Le ultime due uscite dei gallesi Funeral For A Friend, qualitativamente non eccelse, mi hanno spinto a ripescare il loro primo LP, "Casually Dressed And Deep In Conversation", disco considerato un po' da tutti il loro capolavoro (al quale personalmente affianco anche il successivo, stilisticamente diverso, "Hours").

La ricetta dei nostri nel 2003 era semplice: hardcore + pop punk + rock melodico + emocore. Sebbene i dischi di questo tipo negli ultimi anni si siano sprecati (a discapito della novità e della qualità della proposta) i nostri si sono distinti da un mercato piatto con dodici pezzi molto buoni, che ben mettono in risalto la tecnica del gruppo. Un cantante più che buono, in grado di passare con disinvoltura dagli scream alle melodie in un dolcissimo clean, una sezione melodica viva, energica, rabbiosa (quando serve) e varia, e una sezione ritmica di tutto rispetto hanno consentito a questo "Casually Dressed And Deep In Conversation" di lanciare in orbita il gruppo.

Diversi sono gli episodi cardine di questo lavoro. L'apertura "Rookie Of The Year" ha la capacità di rimanere subito stampata in testa grazie alle sue strutture ora pesanti, ora dolci e ariose, ma mai eccessivamente complicate da assimilare.

Stesso discorso può essere fatto per la ben più aggressiva "Bullet Theory" (che fa uso di un ritornello in clean per conquistare l'ascoltatore), la bellissima e mutevole (nella struttura) "Juneau", "Escape Artists Never Die", e "Your Revolution Is A Joke", interamente dedicata alla voce di Matt Davies, che qui si esprime in tutta la sua grazia con un'interpretazione in clean molto toccante e incisiva.

Da precisare che anche altri brani presentano una qualità più che alta, e che la selezione da me fatta è stata dettata puramente dalla soggettività.

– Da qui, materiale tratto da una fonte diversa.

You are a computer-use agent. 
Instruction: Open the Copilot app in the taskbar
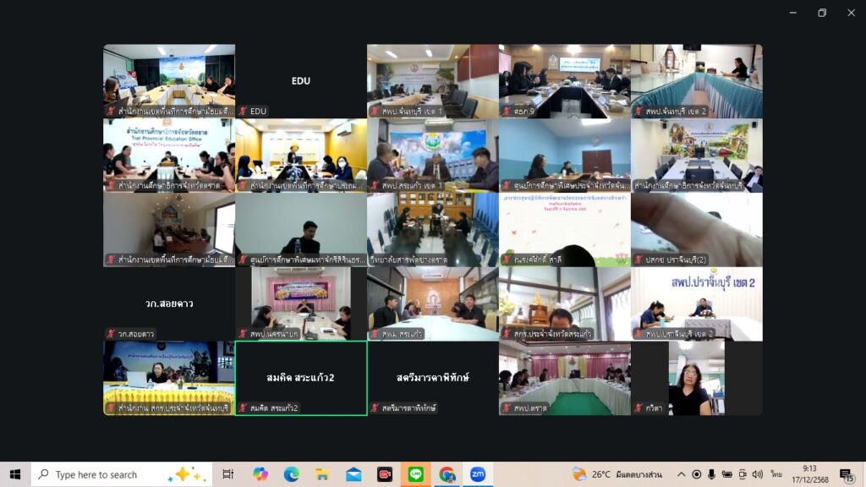[260, 474]
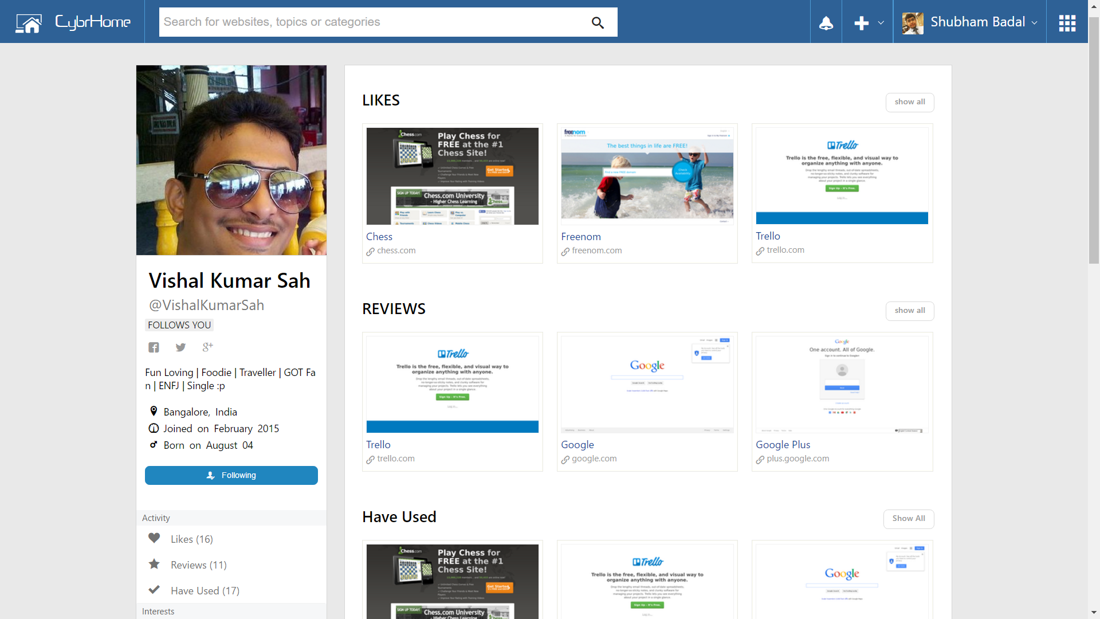Viewport: 1100px width, 619px height.
Task: Click Show All in Have Used section
Action: [x=908, y=519]
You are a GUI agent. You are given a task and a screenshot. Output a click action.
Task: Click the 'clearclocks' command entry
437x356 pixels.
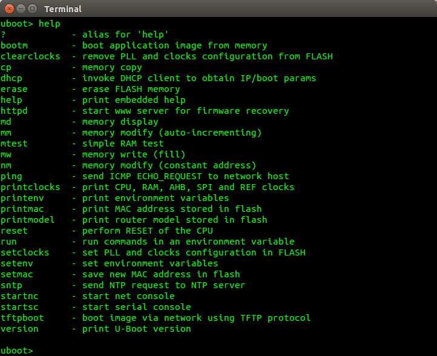click(30, 56)
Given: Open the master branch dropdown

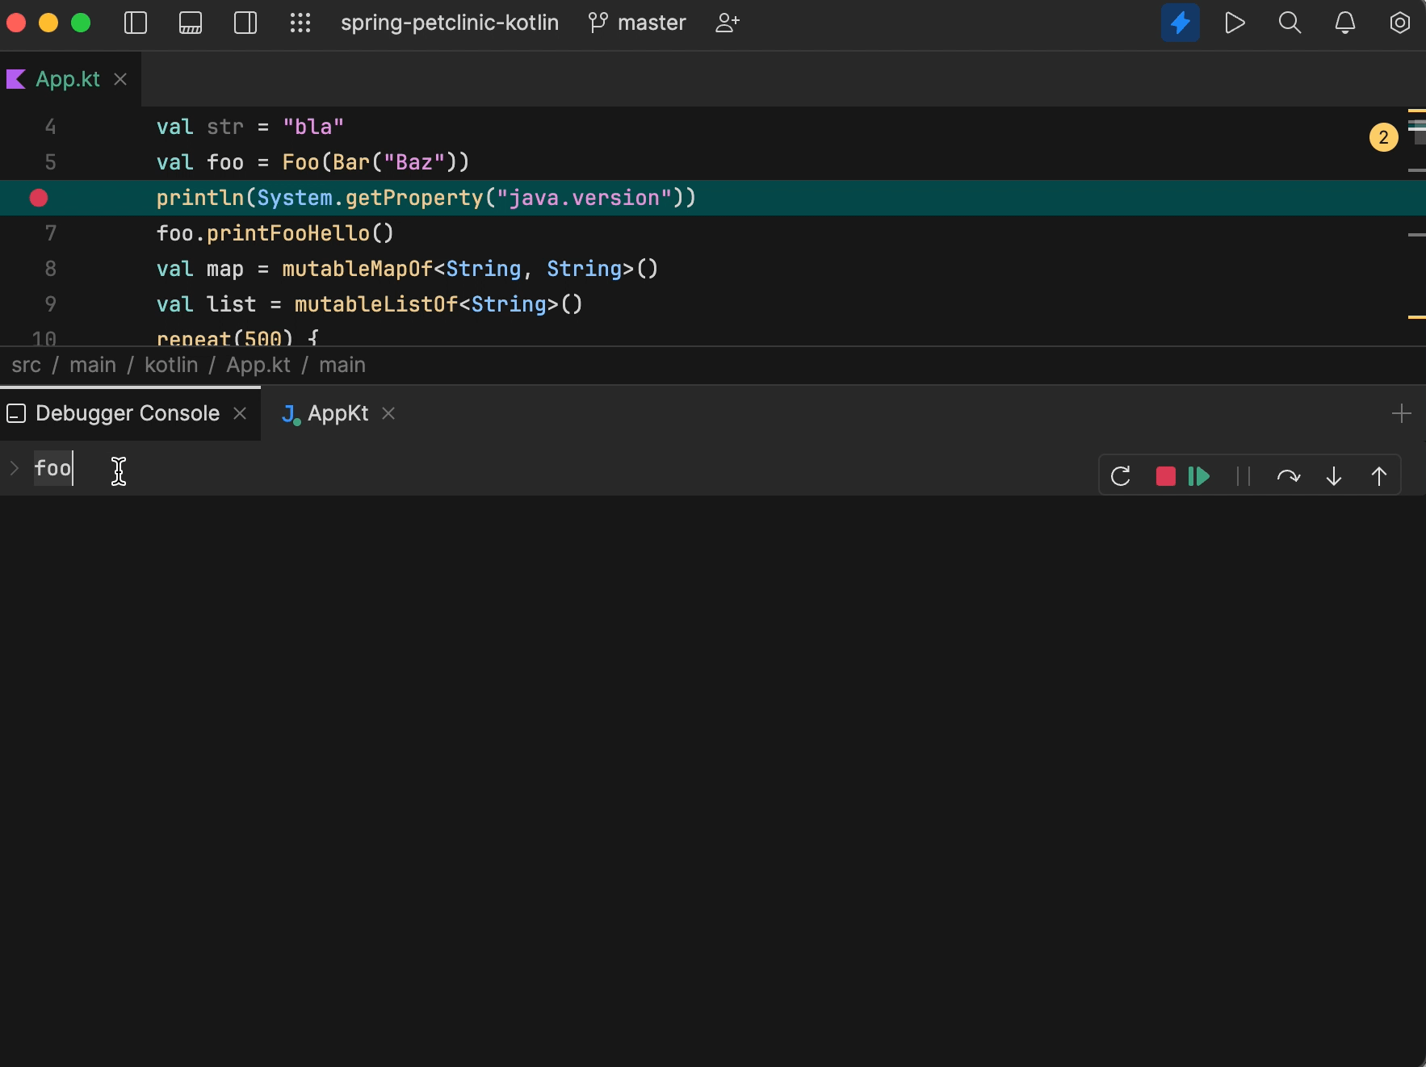Looking at the screenshot, I should point(638,23).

Tirando le somme: buona tecnica dei musicisti; pezzi ora carichi, ora struggenti, ora rabbiosi, ma sempre e comunque facilmente assimilabili; liriche ben congegnate e scritte: con queste caratteristiche i Funeral For A Friend ci consegnano un disco di emocore più che buono, nel quale i nostri non inventano nulla (sia chiaro) ma si distinguono dalla moltitudine per personalità, gusto e stile. Il cambio di genere negli album successivi denota, se non altro, una maturazione nei nostri, una voglia di sganciarsi da un genere ormai logoro, buttandosi, disco dopo disco, su un alternative rock che purtroppo può essere considerato valido solo fino a "Hours", ma che poi si perde diventando eccessivamente prolisso, pieno di clichè, zuccheroso e falsamente "heavy".

Peccato dunque per i dischi successivi. Intanto però godiamoci il qui presente lavoro, al quale non do il massimo solo perché, come detto, in fondo non introduce nulla di nuovo (e presenta forse un paio di cadute di tono), ma che si candida tranquillamente a uno dei migliori dischi del suo genere.